**Consigne 1**
Citez intégralement le texte sur le lanceur de balles de défense, sans en modifier un mot.

**Source**
Plusieurs actions ont été intentées par des syndicats et des associations pour obtenir la suspension de l'utilisation du lanceur de balles de défense (LBD). En vain. Le Conseil d'Etat a en effet rejeté le 1er février les demandes de la CGT et de la Ligue des droits de l'homme (LDH), estimant que le risque de violences lors des manifestations de "gilets jaunes" rendait "nécessaire de permettre aux forces de l'ordre de recourir à ces armes".
Le Défenseur des droits, Jacques Toubon, a lui aussi réclamé dès janvier la suspension de l'usage des lanceurs de balles de défense en raison de leur "dangerosité". Le Conseil de l'Europe avait également appelé le 26 février à "suspendre l'usage du LBD dans le cadre des opérations de maintien de l'ordre", afin de "mieux respecter les droits de l'homme".
A Paris, le Sénat débat, jeudi 7 mars, d'une proposition de loi destiné à interdire l'utilisation des lanceurs de balles de défense par les forces de l'ordre. Le texte, qui émane du groupe Communiste, républicain, citoyen et écologiste (CRCE), a quasiment aucune chance d'être adopté.
Quelles peuvent être les conséquences ?
L'ONU ne met pas en place une enquête. Il s'agit d'une demande, qui est en réalité symbolique. Michelle Bachelet ne demande pas un dispositif international mais simplement aux autorités françaises de faire la lumière sur les cas de violences policières supposées, rappelle Le Journal du dimanche.

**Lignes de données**
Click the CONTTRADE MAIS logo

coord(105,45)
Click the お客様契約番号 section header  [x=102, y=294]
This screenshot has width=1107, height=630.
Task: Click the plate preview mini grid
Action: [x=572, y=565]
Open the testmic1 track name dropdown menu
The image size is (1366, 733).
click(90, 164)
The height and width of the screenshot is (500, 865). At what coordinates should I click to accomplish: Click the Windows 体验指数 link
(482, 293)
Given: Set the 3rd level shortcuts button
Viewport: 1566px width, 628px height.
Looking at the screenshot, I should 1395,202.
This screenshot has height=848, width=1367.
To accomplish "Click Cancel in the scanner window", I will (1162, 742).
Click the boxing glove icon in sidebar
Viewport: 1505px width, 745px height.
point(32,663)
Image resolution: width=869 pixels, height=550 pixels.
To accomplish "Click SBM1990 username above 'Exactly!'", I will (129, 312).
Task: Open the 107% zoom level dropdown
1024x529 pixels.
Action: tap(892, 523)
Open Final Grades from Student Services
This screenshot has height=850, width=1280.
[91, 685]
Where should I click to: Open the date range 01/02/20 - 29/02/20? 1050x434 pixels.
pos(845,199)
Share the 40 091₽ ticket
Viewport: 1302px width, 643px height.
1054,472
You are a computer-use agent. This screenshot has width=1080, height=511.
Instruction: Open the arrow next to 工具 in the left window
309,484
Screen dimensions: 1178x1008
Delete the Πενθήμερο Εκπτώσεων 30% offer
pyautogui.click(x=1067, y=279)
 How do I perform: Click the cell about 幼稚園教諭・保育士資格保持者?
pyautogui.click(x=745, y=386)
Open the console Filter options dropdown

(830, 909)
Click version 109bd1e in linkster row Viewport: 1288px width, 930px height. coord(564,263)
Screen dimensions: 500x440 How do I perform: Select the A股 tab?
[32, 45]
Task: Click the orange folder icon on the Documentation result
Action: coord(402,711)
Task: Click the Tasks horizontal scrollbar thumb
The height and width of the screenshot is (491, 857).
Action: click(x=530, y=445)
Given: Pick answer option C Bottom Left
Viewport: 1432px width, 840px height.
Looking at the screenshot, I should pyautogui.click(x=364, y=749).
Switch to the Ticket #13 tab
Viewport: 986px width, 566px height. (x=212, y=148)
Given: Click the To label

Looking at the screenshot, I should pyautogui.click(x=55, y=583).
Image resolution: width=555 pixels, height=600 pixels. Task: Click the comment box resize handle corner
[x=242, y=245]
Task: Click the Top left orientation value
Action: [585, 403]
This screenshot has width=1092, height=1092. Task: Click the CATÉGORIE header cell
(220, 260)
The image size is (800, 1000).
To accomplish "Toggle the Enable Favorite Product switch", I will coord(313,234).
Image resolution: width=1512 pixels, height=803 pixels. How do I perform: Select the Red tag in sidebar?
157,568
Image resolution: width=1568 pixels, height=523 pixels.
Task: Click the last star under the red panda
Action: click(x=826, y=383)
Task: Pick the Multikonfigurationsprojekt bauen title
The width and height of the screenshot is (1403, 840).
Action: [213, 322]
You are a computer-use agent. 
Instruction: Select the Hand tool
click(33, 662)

**Consigne 2**
Reproduisez à l'identique les lignes du listing, à partir de celle qui contient « You are a computer-use agent. This » et jusqu'à celle qui contient « Click version 109bd1e », ces deux lignes comprises, et rien d'autre.

**Résultat final 1**
Plusieurs actions ont été intentées par des syndicats et des associations pour obtenir la suspension de l'utilisation du lanceur de balles de défense (LBD). En vain. Le Conseil d'Etat a en effet rejeté le 1er février les demandes de la CGT et de la Ligue des droits de l'homme (LDH), estimant que le risque de violences lors des manifestations de "gilets jaunes" rendait "nécessaire de permettre aux forces de l'ordre de recourir à ces armes".
Le Défenseur des droits, Jacques Toubon, a lui aussi réclamé dès janvier la suspension de l'usage des lanceurs de balles de défense en raison de leur "dangerosité". Le Conseil de l'Europe avait également appelé le 26 février à "suspendre l'usage du LBD dans le cadre des opérations de maintien de l'ordre", afin de "mieux respecter les droits de l'homme".
A Paris, le Sénat débat, jeudi 7 mars, d'une proposition de loi destiné à interdire l'utilisation des lanceurs de balles de défense par les forces de l'ordre. Le texte, qui émane du groupe Communiste, républicain, citoyen et écologiste (CRCE), a quasiment aucune chance d'être adopté.
Quelles peuvent être les conséquences ?
L'ONU ne met pas en place une enquête. Il s'agit d'une demande, qui est en réalité symbolique. Michelle Bachelet ne demande pas un dispositif international mais simplement aux autorités françaises de faire la lumière sur les cas de violences policières supposées, rappelle Le Journal du dimanche.

**Résultat final 2**
You are a computer-use agent. This screenshot has width=1080, height=511.
Instruction: Open the arrow next to 工具 in the left window
309,484
Screen dimensions: 1178x1008
Delete the Πενθήμερο Εκπτώσεων 30% offer
pyautogui.click(x=1067, y=279)
 How do I perform: Click the cell about 幼稚園教諭・保育士資格保持者?
pyautogui.click(x=745, y=386)
Open the console Filter options dropdown

(830, 909)
Click version 109bd1e in linkster row Viewport: 1288px width, 930px height. coord(564,263)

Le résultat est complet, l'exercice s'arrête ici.